### Problem details
All that is needed is the line containing "Click here to visit TightAndTeen (121, 363)" together with each line after it, transcribed exactly to the end of the records.
[Records supplied Boundary: Start]
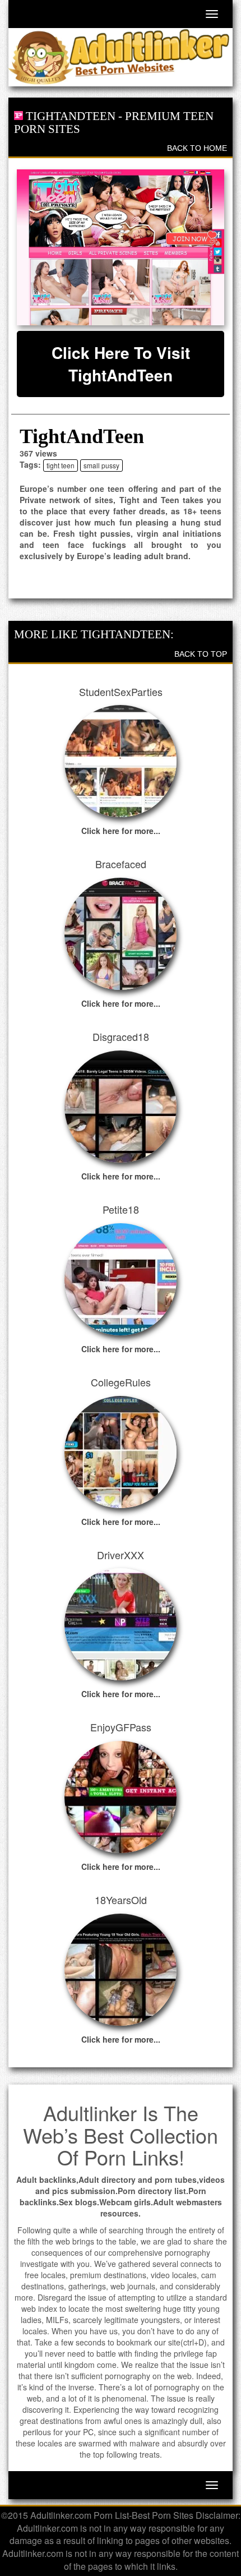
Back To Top (200, 653)
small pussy (101, 465)
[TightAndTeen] (120, 247)
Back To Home (197, 148)
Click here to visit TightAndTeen (121, 363)
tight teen (61, 465)
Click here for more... (120, 830)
[Records supplied Boundary: End]
### Problem solution
Click here to visit TightAndTeen (121, 363)
tight teen (61, 465)
Click here for more... (120, 830)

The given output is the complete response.